A Logic for Reasoning About Aggregate-Combine Graph Neural Networks
Pierre Nunn, Marco Sälzer, François Schwarzentruber, Nicolas Troquard
TL;DR
The paper defines $K^{\#}$, a modal-logic framework that integrates counting modalities within linear inequalities to precisely capture Aggregate-Combine GNNs (AC-GNNs). It proves a bidirectional correspondence: every $K^{\#}$ formula has an equivalent AC-GNN and every AC-GNN in the studied class has an equivalent $K^{\#}$ formula, enabling formal reasoning about GNNs via logic.
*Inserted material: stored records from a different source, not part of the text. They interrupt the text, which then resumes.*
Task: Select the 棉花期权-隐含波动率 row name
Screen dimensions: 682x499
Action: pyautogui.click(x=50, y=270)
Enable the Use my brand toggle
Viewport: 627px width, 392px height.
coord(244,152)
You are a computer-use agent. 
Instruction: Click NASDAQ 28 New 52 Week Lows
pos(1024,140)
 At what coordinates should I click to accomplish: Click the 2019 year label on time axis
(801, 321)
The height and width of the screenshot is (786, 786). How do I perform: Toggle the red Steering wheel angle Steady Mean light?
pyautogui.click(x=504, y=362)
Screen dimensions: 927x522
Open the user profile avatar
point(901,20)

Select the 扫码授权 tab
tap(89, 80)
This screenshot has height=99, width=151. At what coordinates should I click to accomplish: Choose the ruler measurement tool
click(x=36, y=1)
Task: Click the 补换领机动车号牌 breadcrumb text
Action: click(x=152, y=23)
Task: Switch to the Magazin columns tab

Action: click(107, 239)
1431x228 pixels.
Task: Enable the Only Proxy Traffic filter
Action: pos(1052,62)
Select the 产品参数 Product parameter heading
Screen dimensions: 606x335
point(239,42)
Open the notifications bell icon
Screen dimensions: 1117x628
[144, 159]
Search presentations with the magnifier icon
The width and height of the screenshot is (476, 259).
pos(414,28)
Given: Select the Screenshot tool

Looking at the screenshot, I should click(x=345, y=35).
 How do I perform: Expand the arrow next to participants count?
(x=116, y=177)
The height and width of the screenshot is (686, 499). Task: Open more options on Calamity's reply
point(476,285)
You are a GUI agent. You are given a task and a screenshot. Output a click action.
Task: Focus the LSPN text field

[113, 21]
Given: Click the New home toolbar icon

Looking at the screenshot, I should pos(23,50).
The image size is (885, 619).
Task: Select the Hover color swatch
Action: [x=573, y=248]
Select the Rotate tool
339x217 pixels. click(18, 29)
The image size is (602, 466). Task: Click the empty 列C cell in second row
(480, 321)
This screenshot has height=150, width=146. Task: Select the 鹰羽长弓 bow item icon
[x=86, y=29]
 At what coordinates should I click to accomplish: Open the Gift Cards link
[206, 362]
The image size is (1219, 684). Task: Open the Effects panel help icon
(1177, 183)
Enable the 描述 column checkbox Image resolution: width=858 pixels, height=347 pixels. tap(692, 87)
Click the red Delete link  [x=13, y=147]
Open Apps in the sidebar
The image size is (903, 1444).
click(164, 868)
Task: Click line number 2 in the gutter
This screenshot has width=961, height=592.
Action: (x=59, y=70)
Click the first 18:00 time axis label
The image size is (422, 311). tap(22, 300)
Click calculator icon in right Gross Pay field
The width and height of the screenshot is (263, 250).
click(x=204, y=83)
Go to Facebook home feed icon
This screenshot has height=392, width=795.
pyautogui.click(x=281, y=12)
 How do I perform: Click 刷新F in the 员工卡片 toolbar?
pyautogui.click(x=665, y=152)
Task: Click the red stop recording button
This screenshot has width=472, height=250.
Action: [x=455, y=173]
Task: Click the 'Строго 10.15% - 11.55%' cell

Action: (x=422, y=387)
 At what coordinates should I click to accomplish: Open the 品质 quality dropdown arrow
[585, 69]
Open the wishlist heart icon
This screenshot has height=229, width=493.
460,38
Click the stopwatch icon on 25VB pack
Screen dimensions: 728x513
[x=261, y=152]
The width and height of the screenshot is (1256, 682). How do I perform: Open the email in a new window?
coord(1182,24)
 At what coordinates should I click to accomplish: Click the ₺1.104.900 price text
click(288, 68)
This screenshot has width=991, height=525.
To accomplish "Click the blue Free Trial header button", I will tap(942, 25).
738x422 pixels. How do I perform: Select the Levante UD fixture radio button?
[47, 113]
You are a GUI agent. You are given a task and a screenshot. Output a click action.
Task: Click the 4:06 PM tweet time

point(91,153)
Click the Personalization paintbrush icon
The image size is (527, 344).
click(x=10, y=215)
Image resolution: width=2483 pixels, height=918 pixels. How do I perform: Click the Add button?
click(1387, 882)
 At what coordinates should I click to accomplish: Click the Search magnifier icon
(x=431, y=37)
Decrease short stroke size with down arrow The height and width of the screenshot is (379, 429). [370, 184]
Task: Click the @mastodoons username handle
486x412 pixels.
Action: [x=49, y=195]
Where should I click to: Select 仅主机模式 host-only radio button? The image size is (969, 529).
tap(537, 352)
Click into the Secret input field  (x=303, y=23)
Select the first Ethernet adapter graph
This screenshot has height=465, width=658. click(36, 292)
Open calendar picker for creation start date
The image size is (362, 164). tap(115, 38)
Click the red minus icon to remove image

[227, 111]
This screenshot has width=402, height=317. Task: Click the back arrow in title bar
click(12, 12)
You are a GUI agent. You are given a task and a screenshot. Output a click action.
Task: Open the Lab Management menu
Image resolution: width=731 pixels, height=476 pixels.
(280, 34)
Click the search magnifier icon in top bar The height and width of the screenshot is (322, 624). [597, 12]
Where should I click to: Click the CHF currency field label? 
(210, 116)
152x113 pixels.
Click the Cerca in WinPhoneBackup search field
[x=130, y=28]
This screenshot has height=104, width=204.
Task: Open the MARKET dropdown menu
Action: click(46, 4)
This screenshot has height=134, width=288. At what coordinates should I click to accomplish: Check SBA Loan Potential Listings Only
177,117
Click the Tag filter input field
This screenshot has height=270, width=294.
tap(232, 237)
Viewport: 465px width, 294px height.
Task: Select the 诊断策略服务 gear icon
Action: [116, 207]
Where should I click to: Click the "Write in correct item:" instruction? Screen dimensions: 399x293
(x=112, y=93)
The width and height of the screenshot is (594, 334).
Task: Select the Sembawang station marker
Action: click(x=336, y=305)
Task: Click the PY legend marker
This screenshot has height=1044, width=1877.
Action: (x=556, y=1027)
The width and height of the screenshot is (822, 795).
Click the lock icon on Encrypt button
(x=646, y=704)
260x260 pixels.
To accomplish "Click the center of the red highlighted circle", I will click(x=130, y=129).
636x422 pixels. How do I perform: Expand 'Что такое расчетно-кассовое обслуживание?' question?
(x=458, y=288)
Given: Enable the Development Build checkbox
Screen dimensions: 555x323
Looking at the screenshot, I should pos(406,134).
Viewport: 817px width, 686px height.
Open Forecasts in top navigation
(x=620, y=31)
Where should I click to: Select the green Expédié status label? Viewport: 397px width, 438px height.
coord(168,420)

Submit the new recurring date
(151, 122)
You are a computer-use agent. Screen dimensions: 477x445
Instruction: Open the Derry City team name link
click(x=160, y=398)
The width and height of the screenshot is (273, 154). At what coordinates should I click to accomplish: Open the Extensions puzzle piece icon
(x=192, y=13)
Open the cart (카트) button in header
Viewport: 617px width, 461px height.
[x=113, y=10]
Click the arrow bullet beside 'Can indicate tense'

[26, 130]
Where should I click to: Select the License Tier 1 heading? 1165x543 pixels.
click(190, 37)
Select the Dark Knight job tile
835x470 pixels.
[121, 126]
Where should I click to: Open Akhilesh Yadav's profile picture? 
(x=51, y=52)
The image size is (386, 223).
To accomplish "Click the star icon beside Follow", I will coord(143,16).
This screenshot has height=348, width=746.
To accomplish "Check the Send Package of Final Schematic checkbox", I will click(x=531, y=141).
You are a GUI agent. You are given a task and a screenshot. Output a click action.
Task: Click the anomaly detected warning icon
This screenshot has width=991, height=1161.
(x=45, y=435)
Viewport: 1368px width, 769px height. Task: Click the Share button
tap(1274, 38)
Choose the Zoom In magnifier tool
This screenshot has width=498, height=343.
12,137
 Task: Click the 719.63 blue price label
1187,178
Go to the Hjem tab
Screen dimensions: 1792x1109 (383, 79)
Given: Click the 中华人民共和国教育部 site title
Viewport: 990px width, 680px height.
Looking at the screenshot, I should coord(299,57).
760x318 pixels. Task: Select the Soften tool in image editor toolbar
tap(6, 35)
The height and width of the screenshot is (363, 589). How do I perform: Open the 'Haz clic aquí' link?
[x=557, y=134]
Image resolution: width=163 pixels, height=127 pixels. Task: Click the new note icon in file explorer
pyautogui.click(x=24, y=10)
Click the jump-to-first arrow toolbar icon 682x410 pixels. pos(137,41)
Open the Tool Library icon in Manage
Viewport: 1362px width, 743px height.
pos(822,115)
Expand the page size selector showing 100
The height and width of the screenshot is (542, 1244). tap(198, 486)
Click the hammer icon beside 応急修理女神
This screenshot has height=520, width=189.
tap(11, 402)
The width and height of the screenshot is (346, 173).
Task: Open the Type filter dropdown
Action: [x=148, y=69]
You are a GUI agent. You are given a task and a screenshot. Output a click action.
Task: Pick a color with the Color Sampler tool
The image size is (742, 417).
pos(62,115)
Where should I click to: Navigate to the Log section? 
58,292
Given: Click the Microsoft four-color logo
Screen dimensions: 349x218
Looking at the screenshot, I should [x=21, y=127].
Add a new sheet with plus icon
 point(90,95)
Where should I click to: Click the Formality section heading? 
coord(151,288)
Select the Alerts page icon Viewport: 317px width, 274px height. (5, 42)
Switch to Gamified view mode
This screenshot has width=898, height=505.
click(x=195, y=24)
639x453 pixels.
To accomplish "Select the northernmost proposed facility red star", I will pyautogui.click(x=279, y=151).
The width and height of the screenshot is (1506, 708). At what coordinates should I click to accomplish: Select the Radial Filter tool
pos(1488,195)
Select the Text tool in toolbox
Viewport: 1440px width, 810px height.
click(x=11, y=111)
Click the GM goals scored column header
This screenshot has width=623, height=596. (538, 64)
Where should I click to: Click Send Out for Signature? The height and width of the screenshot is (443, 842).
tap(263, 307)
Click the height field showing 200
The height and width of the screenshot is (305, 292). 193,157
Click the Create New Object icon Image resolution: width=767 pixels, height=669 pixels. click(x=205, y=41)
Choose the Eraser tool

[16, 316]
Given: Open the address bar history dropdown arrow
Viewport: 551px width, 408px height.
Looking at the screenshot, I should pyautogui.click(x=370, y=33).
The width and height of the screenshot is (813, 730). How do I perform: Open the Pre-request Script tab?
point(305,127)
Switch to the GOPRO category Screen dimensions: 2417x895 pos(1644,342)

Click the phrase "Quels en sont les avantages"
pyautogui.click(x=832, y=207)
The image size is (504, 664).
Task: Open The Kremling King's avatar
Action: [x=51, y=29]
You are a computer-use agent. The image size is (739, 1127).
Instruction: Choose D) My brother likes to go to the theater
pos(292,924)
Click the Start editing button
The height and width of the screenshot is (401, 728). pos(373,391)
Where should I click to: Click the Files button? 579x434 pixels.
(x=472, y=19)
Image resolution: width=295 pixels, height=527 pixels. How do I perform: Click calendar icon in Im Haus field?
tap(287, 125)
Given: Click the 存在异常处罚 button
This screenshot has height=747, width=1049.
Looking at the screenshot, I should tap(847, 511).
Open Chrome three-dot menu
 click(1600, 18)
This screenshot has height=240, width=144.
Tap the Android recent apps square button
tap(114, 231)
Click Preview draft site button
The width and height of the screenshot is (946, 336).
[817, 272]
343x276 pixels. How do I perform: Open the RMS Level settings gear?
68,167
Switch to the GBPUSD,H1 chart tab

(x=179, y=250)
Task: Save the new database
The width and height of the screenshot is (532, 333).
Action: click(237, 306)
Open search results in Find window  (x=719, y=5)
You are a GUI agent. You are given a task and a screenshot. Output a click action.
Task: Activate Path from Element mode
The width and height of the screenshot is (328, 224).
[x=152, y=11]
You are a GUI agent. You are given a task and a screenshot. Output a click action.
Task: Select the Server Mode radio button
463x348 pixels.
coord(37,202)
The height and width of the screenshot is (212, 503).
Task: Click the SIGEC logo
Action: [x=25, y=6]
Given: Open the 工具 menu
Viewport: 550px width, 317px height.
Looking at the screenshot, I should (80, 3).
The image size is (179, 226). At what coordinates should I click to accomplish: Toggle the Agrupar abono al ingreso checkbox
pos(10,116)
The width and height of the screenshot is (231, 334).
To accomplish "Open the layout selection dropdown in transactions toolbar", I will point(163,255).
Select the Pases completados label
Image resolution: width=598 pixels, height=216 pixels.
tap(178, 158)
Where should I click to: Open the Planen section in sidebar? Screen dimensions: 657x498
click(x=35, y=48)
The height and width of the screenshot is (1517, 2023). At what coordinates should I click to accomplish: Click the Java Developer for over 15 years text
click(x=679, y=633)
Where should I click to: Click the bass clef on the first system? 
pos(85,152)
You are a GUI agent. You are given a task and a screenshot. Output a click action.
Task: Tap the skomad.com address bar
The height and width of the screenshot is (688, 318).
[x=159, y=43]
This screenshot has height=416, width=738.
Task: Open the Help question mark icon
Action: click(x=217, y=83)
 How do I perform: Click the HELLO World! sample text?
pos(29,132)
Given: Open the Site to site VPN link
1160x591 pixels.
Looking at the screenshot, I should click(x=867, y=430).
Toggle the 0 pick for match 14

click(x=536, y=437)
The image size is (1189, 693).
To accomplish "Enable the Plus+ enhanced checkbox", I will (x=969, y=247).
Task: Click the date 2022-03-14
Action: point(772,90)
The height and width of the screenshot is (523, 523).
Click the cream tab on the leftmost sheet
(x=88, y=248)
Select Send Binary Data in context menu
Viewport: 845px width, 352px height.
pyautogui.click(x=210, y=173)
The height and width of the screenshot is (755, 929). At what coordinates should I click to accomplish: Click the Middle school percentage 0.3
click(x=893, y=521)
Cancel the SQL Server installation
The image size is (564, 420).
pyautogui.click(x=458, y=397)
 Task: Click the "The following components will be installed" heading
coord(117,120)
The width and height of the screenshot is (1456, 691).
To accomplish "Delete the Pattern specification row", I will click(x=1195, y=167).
It establishes that satisfiability for $K^{\#}$ is PSPACE-complete and shows that essential reasoning tasks about GNNs (e.g., checking equivalence, containment, or non-emptiness of intersections with a formula) can be solved in PSPACE. These results pave the way for applying standard logical methods to GNN querying, equivalence checking, and abductive explanations, with potential for developing verification tools. The work also discusses potential extensions to broader GNN classes and graph settings, aiming to broaden the practical impact of logical reasoning in graph neural models.
Abstract
We propose a modal logic in which counting modalities appear in linear inequalities. We show that each formula can be transformed into an equivalent graph neural network (GNN). We also show that a broad class of GNNs can be transformed efficiently into a formula, thus significantly improving upon the literature about the logical expressiveness of GNNs. We also show that the satisfiability problem is PSPACE-complete. These results bring together the promise of using standard logical methods for reasoning about GNNs and their properties, particularly in applications such as GNN querying, equivalence checking, etc. We prove that such natural problems can be solved in polynomial space.